Billed performers included Jelly Belly Cadet piloted by Kent Pietsch and is always very entertaining with bits of the aircraft falling off! (designed to by the way), a Zlin 142c piloted by Rob Harrison aka the Tumbling Bear, the first public demonstration of the new GB1 GameBird aerobatic aircraft, Greg Colyer’s polished performance in the Planes of Fame CT-133, Denis Saunders in his beautiful Sea Fury with smoke generators and a perfect illustration of wing tip vortices, and the USAF F-35 Heritage Flight Team flying the Lightning II with its namesake P-38 Lightning and two P-51 Mustangs.
The Museums Mission is to “preserve aviation history, inspire interest in aviation, educate the public, and honour aviation pioneers and veterans”. To underline this there were a number of WWII veteran panel discussions during breaks in the flying.
The weather was variable with a forecast that predicted cloudy conditions on Saturday and a storm on Sunday! As it turned out for the most part there was variable amounts of sun and cloud on both days which made, at times, for some interesting backgrounds. I used the area near the media enclosure on the Saturday which was ideally located for topside shots with aircraft banking around the corner onto the flight line. However because of the number of static aircraft on the ground, there was some restriction to visibility for take-off shots, which could only be taken through a gap in the statics.

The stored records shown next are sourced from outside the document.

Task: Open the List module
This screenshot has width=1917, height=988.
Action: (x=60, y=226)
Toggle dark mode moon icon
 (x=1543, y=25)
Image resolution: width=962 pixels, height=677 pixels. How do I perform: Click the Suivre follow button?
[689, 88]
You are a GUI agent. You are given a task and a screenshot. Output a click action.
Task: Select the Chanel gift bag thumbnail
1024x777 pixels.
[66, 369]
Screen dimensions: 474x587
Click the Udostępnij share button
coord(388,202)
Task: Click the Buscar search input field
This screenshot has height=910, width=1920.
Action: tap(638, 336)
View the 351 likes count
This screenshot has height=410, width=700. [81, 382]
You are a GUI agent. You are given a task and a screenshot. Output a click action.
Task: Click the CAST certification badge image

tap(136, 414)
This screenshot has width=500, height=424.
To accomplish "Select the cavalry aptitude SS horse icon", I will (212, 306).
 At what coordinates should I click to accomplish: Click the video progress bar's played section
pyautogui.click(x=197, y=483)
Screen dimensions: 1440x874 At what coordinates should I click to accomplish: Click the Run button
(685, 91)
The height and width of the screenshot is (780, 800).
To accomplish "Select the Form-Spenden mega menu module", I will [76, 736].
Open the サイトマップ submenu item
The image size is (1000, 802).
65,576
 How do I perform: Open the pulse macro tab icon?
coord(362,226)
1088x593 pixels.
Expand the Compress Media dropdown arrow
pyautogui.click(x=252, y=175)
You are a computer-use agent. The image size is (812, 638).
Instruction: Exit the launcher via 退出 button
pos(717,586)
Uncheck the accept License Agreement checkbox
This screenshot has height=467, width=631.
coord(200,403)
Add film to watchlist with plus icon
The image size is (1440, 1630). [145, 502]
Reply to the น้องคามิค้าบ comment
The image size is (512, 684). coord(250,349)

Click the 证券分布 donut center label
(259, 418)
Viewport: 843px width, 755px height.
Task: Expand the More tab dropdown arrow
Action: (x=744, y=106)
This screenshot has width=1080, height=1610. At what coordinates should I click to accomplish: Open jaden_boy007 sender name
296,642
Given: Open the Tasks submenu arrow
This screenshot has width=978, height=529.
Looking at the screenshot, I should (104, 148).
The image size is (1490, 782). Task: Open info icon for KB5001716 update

On Sunday I used the grandstand on the flight line that overlooked the P-51’s which was a good alternative to the area near the media enclosure and provided a variation in the type of image that could be obtained. I enjoyed the fact that several runways were used for take-offs and landing this also helped with getting a variety of images. The two main runways are aligned East-West, however there is also one that runs South West to North East. All runways were use over the two day airshow.
The pilots do their utmost to present the aircraft so that the best topside shots are available, and this means they can come close enough for a 300mm lens to be adequate for most purposes.
Don’t Let Them Stop Your Airshow
This year’s edition of Planes of Fame Air Show was notable not only for being the museums 60th anniversary, but also as the event was threatened with being stopped by other tenants on the airport.
In an unprecedented situation an injunction filed by several other organisations that use Chino Airport, threatened to halt the show and overshadow the celebrations. These tenants were not happy about the disruption to their business activities that the show caused. It seems likely that there will be a continuing challenge from some airport tenants as to how the Planes of Fame organises the show and maintains access during the run up to the show for local businesses.
This is definitely an airshow I would like to attend again. Over 35,000 people attended over two days to see an impressive line-up of warbirds and there were some excellent photographic opportunities. I look forward to 2018 and the hope that the Planes of Fame and its neighbours can sort out their differences without further legal action!